What Real CAT Toppers Say About It
This is not just a theoretical framing. It shows up directly in how verified 99-plus percentile scorers describe their own exam-day approach. Himanish Sinhababu, who scored 99.55 percentile, put it plainly in an interview: "Don't trade-off accuracy for the number of attempts. Even if your number of attempts is low, maintain at least 85 to 100 percent accuracy, and you will see a significant improvement in your scores."
Sujay Srivastava, who scored 99.94 percentile in CAT 2024, described a similar discipline around DILR specifically, timing himself to roughly 12 to 13 minutes per set so he could solve three sets thoroughly rather than spreading thin attempts across four.
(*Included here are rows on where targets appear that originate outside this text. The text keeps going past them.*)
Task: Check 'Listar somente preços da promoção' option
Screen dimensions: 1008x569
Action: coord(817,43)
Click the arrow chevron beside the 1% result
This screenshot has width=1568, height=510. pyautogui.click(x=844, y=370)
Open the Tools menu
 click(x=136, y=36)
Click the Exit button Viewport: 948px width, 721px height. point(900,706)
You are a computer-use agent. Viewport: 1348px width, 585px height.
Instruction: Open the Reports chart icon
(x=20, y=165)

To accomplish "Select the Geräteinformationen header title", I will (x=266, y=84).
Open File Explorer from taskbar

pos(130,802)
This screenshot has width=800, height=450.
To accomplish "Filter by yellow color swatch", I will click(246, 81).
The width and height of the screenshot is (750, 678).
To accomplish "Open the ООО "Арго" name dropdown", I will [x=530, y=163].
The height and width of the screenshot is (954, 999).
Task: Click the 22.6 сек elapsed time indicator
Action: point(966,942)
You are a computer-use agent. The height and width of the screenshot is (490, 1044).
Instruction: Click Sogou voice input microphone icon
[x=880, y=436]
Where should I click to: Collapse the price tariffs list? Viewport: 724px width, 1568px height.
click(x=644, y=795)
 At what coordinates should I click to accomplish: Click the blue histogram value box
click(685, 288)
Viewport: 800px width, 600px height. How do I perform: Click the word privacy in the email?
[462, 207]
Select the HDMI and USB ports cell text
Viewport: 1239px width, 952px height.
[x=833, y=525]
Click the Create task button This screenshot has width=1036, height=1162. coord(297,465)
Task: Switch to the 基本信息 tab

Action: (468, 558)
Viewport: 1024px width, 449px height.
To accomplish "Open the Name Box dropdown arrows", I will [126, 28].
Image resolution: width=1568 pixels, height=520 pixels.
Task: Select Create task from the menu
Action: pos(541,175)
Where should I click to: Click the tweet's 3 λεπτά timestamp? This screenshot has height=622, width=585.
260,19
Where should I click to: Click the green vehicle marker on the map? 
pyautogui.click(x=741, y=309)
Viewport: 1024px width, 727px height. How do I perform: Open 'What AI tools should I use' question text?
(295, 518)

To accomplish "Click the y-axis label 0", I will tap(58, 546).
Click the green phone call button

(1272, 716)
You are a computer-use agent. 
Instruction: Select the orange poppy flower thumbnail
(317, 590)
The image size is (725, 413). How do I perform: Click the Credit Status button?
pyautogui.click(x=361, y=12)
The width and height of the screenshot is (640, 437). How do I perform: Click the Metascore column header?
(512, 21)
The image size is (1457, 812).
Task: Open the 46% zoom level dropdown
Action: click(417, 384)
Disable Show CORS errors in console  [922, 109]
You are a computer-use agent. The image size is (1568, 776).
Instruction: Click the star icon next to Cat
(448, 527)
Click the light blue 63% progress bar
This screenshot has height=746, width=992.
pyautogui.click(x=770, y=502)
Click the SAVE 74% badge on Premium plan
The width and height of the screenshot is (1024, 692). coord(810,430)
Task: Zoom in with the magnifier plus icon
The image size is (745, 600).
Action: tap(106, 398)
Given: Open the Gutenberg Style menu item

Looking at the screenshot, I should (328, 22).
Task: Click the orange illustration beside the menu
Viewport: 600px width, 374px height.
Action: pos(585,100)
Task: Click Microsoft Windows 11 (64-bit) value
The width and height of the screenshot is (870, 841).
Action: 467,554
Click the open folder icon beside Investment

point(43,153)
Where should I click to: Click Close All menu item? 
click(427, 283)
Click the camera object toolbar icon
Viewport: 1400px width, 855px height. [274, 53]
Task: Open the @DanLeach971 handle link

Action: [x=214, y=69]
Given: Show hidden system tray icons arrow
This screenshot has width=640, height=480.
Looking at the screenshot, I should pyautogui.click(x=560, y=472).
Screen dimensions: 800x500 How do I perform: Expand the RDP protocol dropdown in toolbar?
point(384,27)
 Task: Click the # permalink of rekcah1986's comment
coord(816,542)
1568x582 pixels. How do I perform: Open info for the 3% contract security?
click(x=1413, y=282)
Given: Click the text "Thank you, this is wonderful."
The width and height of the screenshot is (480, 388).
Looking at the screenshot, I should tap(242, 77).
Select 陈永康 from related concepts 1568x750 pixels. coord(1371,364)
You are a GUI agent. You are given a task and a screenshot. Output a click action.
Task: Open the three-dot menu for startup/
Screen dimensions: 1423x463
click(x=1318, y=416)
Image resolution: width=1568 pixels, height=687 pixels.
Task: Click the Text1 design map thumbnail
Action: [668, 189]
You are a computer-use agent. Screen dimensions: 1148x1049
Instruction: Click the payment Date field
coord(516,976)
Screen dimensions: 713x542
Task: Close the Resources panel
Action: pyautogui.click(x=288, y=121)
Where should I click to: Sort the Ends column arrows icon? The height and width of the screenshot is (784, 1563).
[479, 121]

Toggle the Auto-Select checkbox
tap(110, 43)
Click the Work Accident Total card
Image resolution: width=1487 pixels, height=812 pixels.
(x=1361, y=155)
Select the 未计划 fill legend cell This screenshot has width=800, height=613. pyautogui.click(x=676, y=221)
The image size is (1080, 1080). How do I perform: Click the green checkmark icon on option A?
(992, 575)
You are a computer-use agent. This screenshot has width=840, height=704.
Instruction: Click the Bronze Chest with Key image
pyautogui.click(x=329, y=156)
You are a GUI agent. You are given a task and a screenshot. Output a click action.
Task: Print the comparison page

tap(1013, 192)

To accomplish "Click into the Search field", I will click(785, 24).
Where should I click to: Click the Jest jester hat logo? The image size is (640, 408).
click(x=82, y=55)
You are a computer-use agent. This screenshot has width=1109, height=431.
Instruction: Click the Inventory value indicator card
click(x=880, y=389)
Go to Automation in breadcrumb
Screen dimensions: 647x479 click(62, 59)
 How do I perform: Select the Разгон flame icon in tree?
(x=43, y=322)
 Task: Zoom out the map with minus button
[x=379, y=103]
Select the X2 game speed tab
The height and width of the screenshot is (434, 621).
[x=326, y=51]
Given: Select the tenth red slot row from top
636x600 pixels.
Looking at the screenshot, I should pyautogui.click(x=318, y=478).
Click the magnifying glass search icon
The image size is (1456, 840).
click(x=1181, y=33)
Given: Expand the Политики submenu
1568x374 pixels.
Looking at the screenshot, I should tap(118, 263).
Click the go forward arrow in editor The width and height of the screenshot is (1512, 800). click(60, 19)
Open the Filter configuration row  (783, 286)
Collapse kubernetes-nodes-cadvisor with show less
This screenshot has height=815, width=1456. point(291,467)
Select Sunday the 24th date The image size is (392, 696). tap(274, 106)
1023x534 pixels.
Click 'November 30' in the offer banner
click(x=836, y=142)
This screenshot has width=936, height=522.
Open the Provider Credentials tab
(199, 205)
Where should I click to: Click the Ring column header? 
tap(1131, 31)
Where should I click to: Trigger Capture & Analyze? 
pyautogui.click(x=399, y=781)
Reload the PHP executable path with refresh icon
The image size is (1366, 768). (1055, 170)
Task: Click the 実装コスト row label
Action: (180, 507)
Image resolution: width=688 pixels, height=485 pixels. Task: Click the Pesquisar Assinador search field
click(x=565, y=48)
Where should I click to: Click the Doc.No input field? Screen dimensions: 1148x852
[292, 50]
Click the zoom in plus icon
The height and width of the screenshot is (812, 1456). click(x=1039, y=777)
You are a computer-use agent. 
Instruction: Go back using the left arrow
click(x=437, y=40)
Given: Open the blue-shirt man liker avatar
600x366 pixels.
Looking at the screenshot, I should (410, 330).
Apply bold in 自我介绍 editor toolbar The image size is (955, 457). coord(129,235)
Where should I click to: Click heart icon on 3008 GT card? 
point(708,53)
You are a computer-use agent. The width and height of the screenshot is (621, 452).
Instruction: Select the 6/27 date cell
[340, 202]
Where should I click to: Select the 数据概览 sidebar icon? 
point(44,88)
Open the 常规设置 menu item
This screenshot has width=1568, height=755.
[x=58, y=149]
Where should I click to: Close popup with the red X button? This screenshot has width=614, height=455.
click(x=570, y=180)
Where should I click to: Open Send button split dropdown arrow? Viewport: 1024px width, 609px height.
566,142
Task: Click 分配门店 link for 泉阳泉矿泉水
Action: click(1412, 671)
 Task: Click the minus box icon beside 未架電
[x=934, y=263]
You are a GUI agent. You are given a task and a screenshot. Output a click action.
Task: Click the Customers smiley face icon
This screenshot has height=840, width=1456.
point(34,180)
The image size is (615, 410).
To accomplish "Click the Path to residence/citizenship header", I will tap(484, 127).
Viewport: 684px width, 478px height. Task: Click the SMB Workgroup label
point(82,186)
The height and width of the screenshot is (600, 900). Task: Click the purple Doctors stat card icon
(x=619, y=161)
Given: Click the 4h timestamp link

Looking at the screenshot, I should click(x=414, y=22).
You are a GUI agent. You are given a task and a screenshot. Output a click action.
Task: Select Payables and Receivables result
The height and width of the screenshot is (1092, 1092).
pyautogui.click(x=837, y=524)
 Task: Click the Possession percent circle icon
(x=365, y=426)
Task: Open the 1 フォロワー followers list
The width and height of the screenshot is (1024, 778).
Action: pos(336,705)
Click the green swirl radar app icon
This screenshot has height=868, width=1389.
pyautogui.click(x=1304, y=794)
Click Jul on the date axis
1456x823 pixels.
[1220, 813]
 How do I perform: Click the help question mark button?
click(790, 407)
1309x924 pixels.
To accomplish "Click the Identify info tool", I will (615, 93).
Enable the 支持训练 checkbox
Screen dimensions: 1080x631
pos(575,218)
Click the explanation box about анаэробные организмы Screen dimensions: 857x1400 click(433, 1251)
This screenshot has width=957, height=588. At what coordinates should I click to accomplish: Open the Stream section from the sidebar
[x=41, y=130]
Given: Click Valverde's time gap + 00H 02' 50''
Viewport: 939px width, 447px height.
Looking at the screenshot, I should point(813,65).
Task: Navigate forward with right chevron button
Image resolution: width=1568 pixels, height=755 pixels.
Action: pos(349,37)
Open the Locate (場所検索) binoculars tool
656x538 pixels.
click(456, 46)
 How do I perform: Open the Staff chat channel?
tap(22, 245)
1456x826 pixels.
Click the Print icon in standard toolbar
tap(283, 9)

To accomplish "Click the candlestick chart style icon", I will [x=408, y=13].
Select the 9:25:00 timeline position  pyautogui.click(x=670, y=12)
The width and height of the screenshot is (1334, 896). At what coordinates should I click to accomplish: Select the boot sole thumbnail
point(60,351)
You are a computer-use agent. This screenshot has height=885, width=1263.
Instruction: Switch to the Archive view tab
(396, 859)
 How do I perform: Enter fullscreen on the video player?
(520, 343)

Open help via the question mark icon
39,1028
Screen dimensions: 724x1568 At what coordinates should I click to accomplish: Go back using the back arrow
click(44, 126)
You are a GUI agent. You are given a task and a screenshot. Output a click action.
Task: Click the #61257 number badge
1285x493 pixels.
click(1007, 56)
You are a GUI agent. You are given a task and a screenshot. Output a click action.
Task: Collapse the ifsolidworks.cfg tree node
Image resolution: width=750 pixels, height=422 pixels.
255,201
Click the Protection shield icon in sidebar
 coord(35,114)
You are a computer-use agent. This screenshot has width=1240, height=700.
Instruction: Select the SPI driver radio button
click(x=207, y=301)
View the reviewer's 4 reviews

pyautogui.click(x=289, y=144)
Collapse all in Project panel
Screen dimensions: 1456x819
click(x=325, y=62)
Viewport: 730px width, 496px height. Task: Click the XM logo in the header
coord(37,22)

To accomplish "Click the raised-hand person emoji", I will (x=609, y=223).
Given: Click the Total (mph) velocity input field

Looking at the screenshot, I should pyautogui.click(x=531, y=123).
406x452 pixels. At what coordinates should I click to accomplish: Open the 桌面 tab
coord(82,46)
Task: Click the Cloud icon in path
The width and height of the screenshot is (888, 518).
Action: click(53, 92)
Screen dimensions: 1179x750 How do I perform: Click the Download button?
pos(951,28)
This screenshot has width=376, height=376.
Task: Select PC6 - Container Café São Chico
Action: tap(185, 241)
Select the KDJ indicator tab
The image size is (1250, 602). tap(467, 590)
His own reflection on the exam: "I got more than expected in Verbal and slightly less than expected in Quant, so overall I was quite pleased with my results." That kind of measured, section-by-section satisfaction, rather than a scramble to finish every question, is a recurring theme across topper interviews.
Common Mistakes While Learning To Skip
Selective attempting is a skill, and like any skill, it is easy to apply badly in the first few mocks. Building consistent reps against real CAT exam practice questions is what makes the Read and Rate steps fast enough to trust under time pressure. These are the mistakes that show up most often.
| Panic Move | Pro Move |
|---|---|
| Deciding to skip only after 2 to 3 minutes already spent | Deciding within the first 15 to 20 seconds using Read and Rate |
| Skipping so aggressively that attempts drop below what your accuracy can support | Matching your skip rate to your actual, mock-tested accuracy, not a borrowed target |
| Guessing on TITA questions the same way as MCQs | Attempting more TITA questions freely, since they carry no negative marking |
| Applying the same attempt cap to every section regardless of your strength there | Setting separate, accuracy-based caps for VARC, DILR, and QA |
Frequently Asked Questions
How many questions should I attempt in CAT to score 99 percentile?
Test-prep analysis of past CAT results suggests most 99th-percentile scorers attempt somewhere between 40 and 50 of the roughly 66 to 68 questions on the paper, with accuracy at or above 85 to 90 percent. The exact number moves with your accuracy, since every wrong MCQ costs a full mark on top of the mark you failed to gain. There is no single safe number that works regardless of how accurate you are.
Does skipping questions hurt my CAT percentile?
Not by itself. An unattempted question earns zero marks, but a wrong MCQ costs -1. Skipping a question you were unlikely to solve correctly protects your score, while guessing on it does not. Percentile is driven by your raw score relative to every other candidate, and raw score is shaped far more by accuracy than by how many questions you attempted.
What is the CAT negative marking scheme?
Under the current CAT format, correct MCQ answers earn plus 3 marks, incorrect MCQ answers cost minus 1 mark, and unattempted questions earn zero. Type In The Answer questions, which have no multiple-choice options, carry no negative marking, so an incorrect TITA answer only costs the missed plus 3, nothing more.
How do I decide which CAT questions to skip during the exam?
Use a fast triage pass. In the first 15 to 20 seconds of reading a question, rate your confidence in solving it correctly within roughly 90 seconds. If you are not reasonably confident, mark it for review and move on instead of getting pulled deeper in. Strong scorers usually decide to skip in the first few seconds, before the sunk cost of time already spent has a chance to build.
Bottom Line
Attempts are not the scoreboard. Accuracy is. CAT toppers do not out-attempt everyone else, they out-decide everyone else, and the decision happens in the first few seconds of reading a question, not three minutes into solving it.
Three things to carry into your next mock:
- Set an accuracy-based attempt cap from the table above, not a borrowed number.
- Run the R3 Filter, Read, Rate, Route, until the skip decision happens in seconds, not minutes.
- Review every wrong attempt afterward and ask whether Rate should have caught it earlier.